(Stored items)
##########

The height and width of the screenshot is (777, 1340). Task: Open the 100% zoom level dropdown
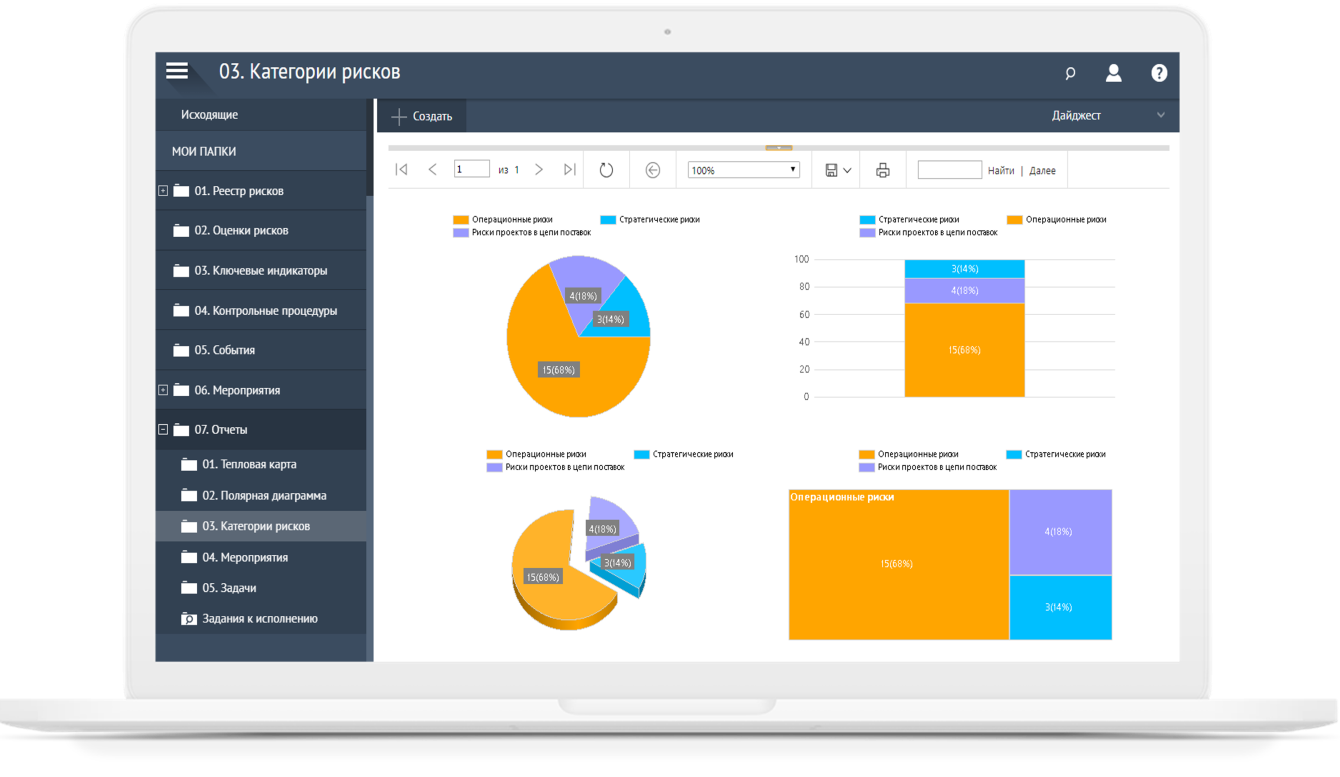pos(744,170)
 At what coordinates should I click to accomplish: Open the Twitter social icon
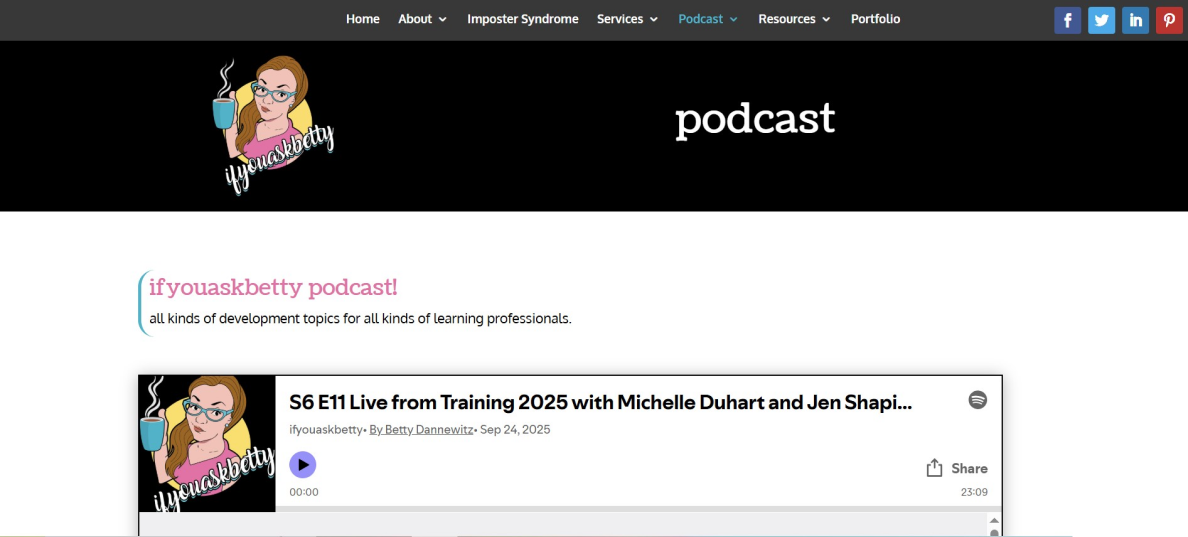click(1101, 20)
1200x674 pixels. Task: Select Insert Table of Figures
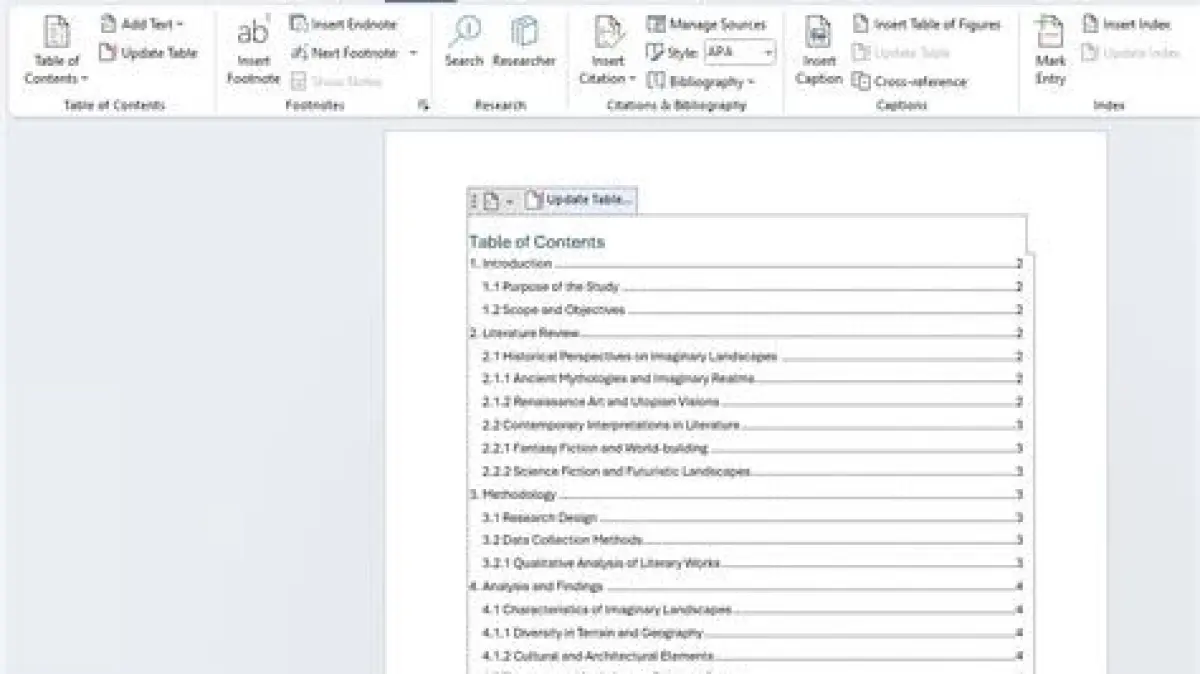click(x=926, y=24)
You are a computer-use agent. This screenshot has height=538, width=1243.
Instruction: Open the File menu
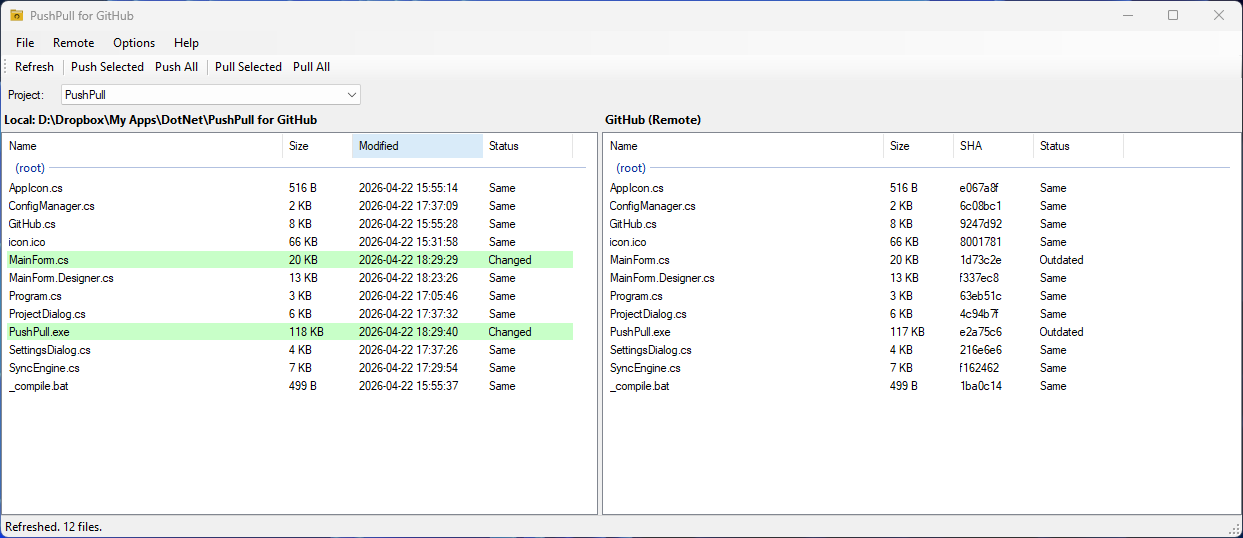(25, 43)
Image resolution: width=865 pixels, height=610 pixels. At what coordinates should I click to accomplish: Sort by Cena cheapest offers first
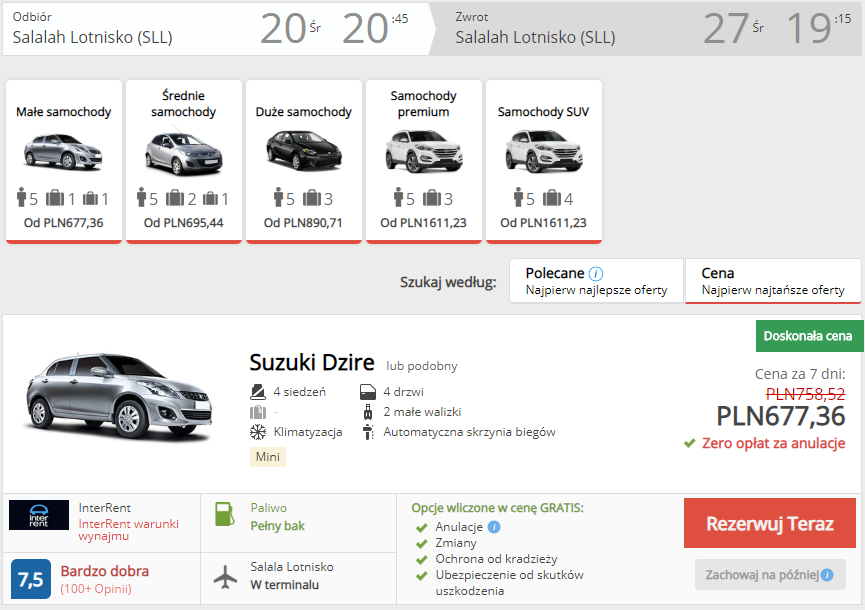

##########

• _Work to be completed_:
Return all the data exactly, pictures omitted.

• _Exercise answer_:
The height and width of the screenshot is (777, 1340). Task: Open the 100% zoom level dropdown
pos(744,170)
 At what coordinates should I click to accomplish: Open the Twitter social icon
click(1101, 20)
1200x674 pixels. Task: Select Insert Table of Figures
click(x=926, y=24)
You are a computer-use agent. This screenshot has height=538, width=1243.
Instruction: Open the File menu
(25, 43)
Image resolution: width=865 pixels, height=610 pixels. At what coordinates should I click to accomplish: Sort by Cena cheapest offers first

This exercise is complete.